In a preview of election-year rhetoric, congressional Democrats immediately attacked the GOP plan, dimming the chances for a bipartisan deal this year on Social Security.

Under the GOP proposal, every worker gets a personal retirement account that each year would receive a contribution equal to 2% of a worker's salary, up to the maximum Social Security wage base of $72,600 a year. Social Security taxes are levied at 6.2% up to that base, with a worker and a worker's employer each contributing equal amounts for a total of 12.4%.

Under the 2% formula, therefore, a worker earning $50,000 a year would receive $1,000 in the new account. The $1,000 would come not from the Social Security taxes but from the federal budget surplus.

Workers would invest their accounts in stocks (60%) and bonds (40%) offered by private companies but approved by the government for their fiscal soundness. Investment choices could be changed annually, and workers could not tap into their accounts until they reached retirement age or were disabled.

Current levels of Social Security payments would be guaranteed for the future.

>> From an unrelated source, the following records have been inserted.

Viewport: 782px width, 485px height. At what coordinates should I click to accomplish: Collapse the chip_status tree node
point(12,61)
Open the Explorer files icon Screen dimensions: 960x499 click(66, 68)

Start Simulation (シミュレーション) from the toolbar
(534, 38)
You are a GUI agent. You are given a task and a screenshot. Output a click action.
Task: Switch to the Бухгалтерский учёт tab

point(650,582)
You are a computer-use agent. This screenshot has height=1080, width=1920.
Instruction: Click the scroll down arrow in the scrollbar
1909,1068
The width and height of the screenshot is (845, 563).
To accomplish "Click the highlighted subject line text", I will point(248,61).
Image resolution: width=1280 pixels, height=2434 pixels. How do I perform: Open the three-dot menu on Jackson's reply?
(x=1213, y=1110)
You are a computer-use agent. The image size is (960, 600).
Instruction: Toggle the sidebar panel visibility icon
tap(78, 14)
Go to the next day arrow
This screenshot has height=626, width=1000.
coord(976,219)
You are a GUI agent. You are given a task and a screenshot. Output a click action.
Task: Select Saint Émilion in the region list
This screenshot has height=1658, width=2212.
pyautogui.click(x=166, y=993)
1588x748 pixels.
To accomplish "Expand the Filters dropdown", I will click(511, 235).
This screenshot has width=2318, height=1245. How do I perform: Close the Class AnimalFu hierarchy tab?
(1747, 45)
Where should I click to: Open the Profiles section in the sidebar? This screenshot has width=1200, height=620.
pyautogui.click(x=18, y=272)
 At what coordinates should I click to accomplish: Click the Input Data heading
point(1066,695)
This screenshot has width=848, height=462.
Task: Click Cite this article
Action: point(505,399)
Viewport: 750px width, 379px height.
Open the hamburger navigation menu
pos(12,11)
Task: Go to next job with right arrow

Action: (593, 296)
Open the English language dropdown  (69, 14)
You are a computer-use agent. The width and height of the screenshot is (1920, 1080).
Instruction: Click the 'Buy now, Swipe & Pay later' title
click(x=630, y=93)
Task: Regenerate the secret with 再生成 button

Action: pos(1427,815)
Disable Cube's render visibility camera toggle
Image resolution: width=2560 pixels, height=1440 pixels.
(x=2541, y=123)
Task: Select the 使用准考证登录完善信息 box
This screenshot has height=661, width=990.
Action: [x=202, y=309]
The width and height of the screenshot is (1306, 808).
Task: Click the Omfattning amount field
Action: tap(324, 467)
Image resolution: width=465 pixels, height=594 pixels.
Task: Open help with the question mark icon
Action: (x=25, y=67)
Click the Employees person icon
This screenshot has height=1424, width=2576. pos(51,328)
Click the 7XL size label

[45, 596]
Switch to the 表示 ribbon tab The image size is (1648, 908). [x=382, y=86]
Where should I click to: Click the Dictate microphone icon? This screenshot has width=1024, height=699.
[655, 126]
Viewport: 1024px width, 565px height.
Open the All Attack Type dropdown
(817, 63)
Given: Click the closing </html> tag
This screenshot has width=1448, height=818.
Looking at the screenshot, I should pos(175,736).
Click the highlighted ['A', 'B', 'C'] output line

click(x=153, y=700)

At retirement, the worker would receive either regular Social Security benefits or a monthly payment from the money accumulated in the 2% retirement account, whichever was larger.

Money to create the 2% accounts would come from future budget surpluses and would cost about $1.8 trillion over 10 years, according to the plan's authors, Rep. Bill Archer (R-Texas), chairman of the Ways and Means Committee, and Rep. Clay Shaw (R-Fla.), head of the Social Security subcommittee.

The proposal, called the Social Security Guarantee Plan, protects benefits "for those already retired, for those about to retire and for all generations to come," said Archer.